Me: Eh, I'm sure I can fix it. What's the issue?
DC: You can't open the Play Store. See? *Taps play store icon*
Phone: Sorry, you cannot open Google Play store because somebody let dog moisturizer near it.
One of the most interesting error dialogues of my life :rolllaugh: :rolllaugh:
A Dream Character told me that he rather not sit with a group of people to eat because he loves to observe humans in their natural habitat. Then he continued quote, "Everyone here is trying so hard to show how much they've changed when the mere "effort" screams that they haven't. Take a high school reunion, for example, If you go back to high school for an hour or so, eventually they will go back to the same roles that they had when they were in high school."
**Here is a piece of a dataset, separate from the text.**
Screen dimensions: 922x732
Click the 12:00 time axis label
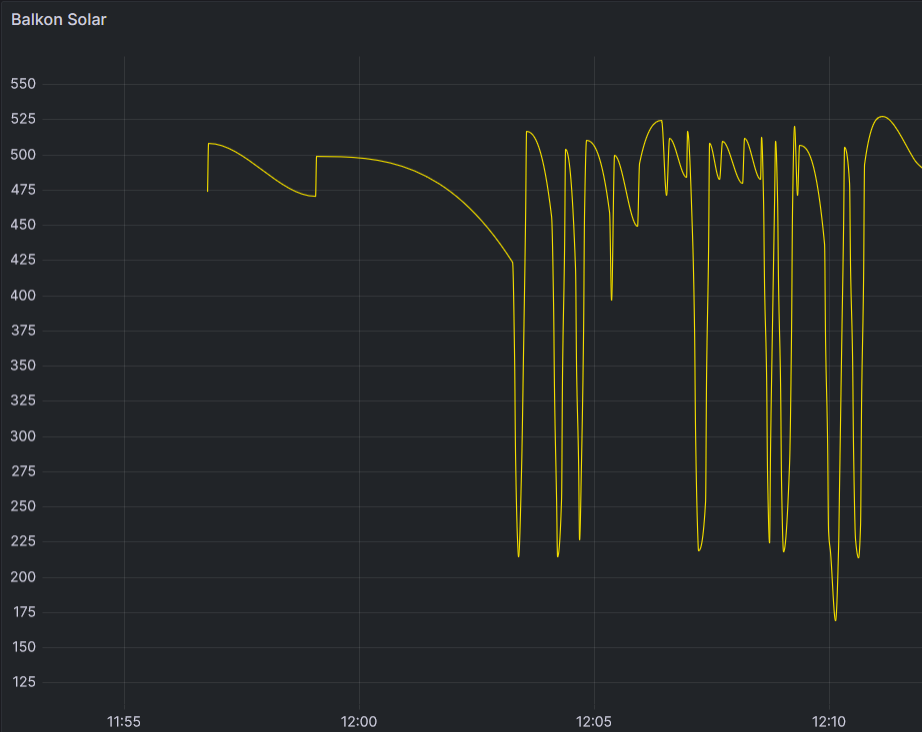coord(359,721)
Then he went off and sat on top of a table in the middle of a mall to observe.
Did any of you receive a Lucidity as a award from a DC for special merits to him in normal dream?
Had a weird dream that I was helping one of my old roommates escape from a drug lord using a blow dryer and my wits as a weapon. Then it ended with me hanging the actor, Clayne Crawford from Lethal Weapon on a tree branch...
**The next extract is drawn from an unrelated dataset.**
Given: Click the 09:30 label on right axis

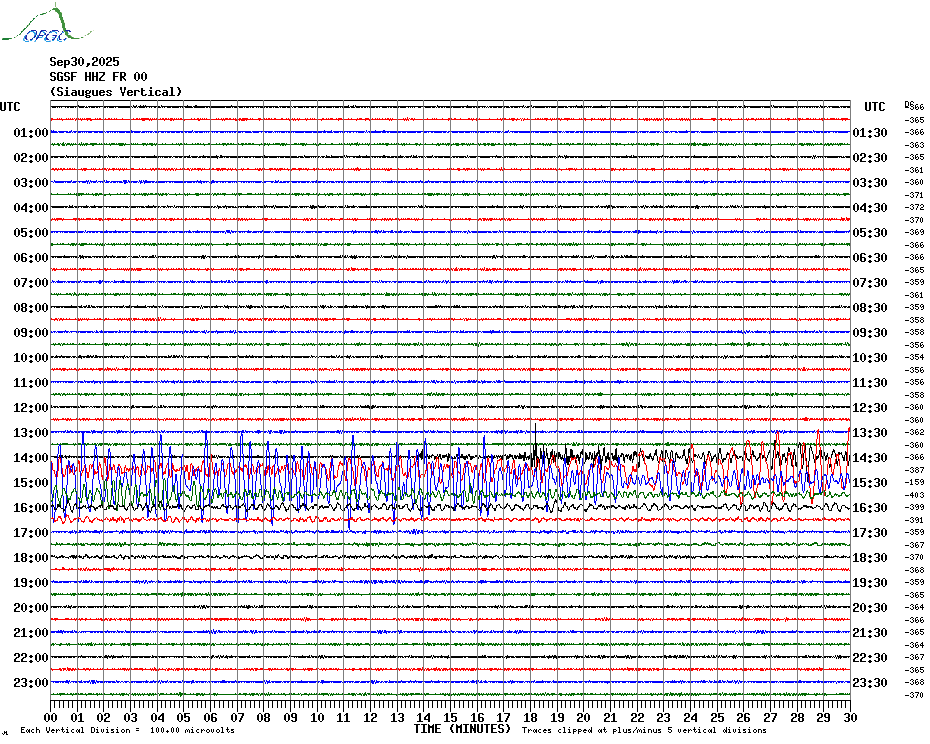Looking at the screenshot, I should click(x=870, y=333).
my DC's actually don't say stuff too crazy and bonkers, but I remember a character I call Mastermind states he faked his death because he abused his powers/abilities in baseball, and a malicious organization wanted to steal them for themselves
Yeah, I had a dream about a DC who was named MasterMind too. Apparently, he was the mastermind behind in one of my Lucid heist dreams.
Oh, I don't remember any funny or really odd ones.
But I do remember once I was terrified and was running away from the darkness that kept eating everything. Soon there was only me left, I thought. Then out of nowhere a DC appeared and started to run towards me and I tried to get to him as well. You know, kind of hoping that I would be safe or something. Suddenly he stopped and I started to panic since the darkness was so close to both of us. But he looked at the black mass and then at me and tried to calm me down. He said: "Don't worry. You are waking up now." I was so scared so I just throwed myself at him but his voice kept going like an echo. That's when I woke up.